Problem details:
What is needed is an exact transcription of the listing, with the images removed.

Data shown:
_ _ _

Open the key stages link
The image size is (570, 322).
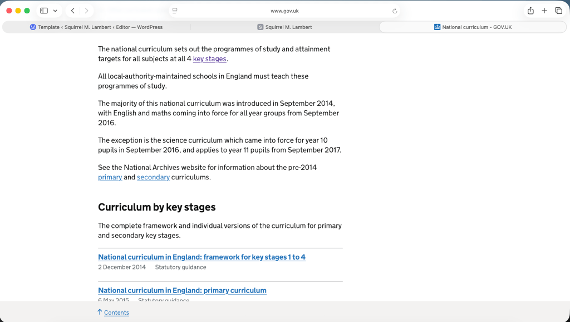[x=209, y=59]
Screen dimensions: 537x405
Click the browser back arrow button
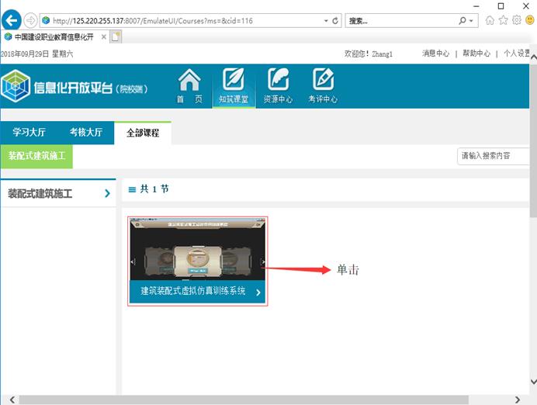12,20
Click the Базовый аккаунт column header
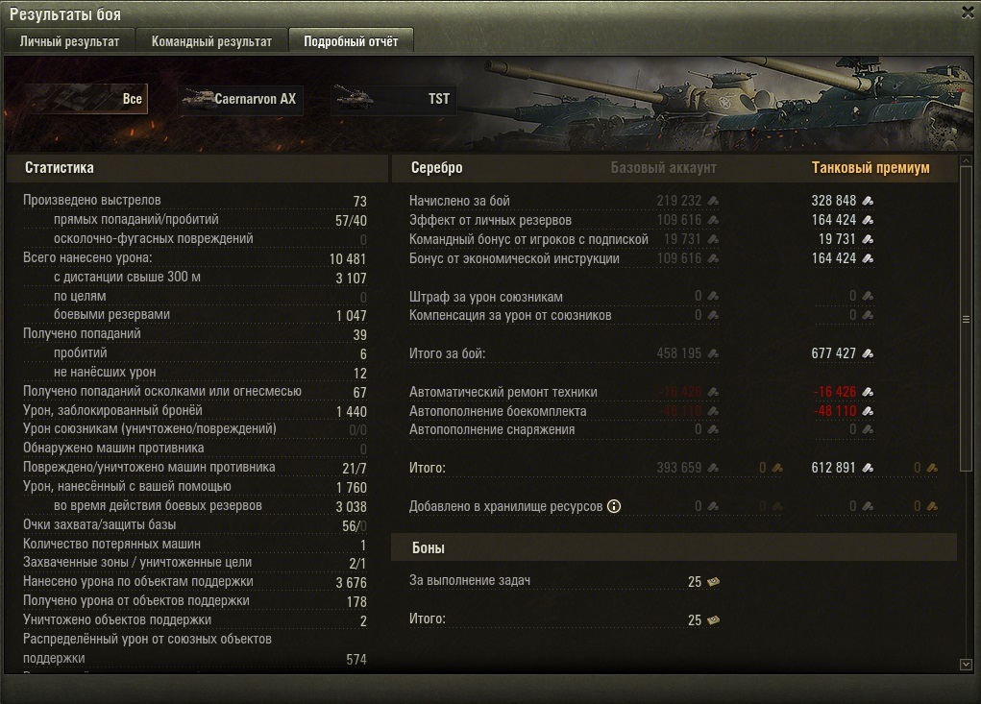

_ _ _

Response:
Open the key stages link
The image size is (570, 322).
[x=209, y=59]
Screen dimensions: 537x405
Click the browser back arrow button
12,20
Click the Базовый аккаунт column header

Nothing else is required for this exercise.